Bitcoin’s core developers proposed freezing 8 million coins earlier this week to defend against quantum attackers.
But Cardano founder Charles Hoskinson believes it still cannot store coins belonging to the network’s pseudonymous creator Satoshi Nakamoto, according to a video posted on his YouTube channel late Wednesday.
Hoskinson said Bitcoin’s proposed defenses against quantum computers are both technically flawed and structurally unable to protect the network’s oldest coins, including the roughly 1 million bitcoins attributed to Satoshi Nakamoto.
He argued that BIP-361, the proposal by developer Jameson Lopp and others to phase out quantum-vulnerable bitcoin addresses, is being presented as a soft fork but would functionally require a hard fork because it invalidates existing signature schemes that users actively trust.
“To actually do this, you need a hard fork,” Hoskinson said. The distinction matters because Bitcoin’s development culture has historically opposed hard forks, viewing them as violations of the network’s immutability. BIP-361 authors have described the proposal as a soft fork, a characterization Hoskinson called a lie.
A soft fork tightens the rules so that old software still works but cannot use the new features. A hard fork changes the rules so fundamentally that old software stops working altogether and the network splits unless everyone upgrades.
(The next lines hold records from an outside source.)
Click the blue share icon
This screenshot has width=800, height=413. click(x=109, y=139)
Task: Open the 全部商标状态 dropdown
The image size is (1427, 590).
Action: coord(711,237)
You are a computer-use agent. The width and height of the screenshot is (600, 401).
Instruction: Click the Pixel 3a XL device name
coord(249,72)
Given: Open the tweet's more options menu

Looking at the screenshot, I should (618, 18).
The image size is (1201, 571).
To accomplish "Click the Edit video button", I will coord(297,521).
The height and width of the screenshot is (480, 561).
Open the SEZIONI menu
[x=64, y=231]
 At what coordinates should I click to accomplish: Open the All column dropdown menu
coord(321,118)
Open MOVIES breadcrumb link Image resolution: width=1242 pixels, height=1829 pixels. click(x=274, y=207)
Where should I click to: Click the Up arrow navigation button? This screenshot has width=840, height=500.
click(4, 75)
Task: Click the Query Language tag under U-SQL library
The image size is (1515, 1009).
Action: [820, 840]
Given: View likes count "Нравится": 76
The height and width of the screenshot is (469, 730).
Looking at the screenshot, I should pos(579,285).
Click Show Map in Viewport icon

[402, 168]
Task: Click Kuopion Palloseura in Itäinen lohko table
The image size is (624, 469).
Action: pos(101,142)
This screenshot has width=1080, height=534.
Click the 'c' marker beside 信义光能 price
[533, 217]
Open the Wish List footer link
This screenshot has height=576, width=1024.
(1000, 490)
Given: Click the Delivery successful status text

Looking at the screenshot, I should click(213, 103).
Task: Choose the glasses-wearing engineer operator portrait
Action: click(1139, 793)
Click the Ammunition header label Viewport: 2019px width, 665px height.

BIP-361 suggests that users with frozen quantum vulnerable funds could reclaim them by constructing a zero-knowledge proof bound to their BIP-39 seed phrase, a standard for generating wallet keys from a recoverable phrase.
Hoskinson argued that this approach cannot save the approximately 1.7 million bitcoin that predated BIP-39’s introduction in 2013, including the roughly 1 million coins associated with Satoshi’s early mining.
These early coins were generated using a different key derivation method from the original Bitcoin wallet software, which relied on a local key pool rather than a deterministic seed.
There is no seed theorem to prove knowledge of, meaning that no zero-knowledge recovery scheme built on this assumption can return access to the holders.
“1.7 million coins can’t do that. It’s not possible. 1.1 million of them belong to Satoshi,” Hoskinson said.
If the proposal passes in its current form, these coins will remain permanently frozen regardless of whether their original owners ever attempt to migrate, because migrating would require cryptographic proof that they are unable to provide.
Jameson Lopp, the core developer who co-authored BIP-361, acknowledged in a post on X this week that he doesn’t like the proposal and hopes it never needs to be adopted, describing it as “a rough idea for a contingency plan” rather than a final specification.
Lopp has argued that freezing dormant coins, which he estimates at 5.6 million bitcoin, would be preferable to allowing a future quantum attacker to recover and dump them on the market.
Hoskinson’s broader criticism extends beyond the technical details. He argues that Bitcoin’s lack of formal on-chain governance leaves the network unable to resolve these trade-offs through a structured process, forcing contentious upgrades to be negotiated through developer mailing lists and social pressure.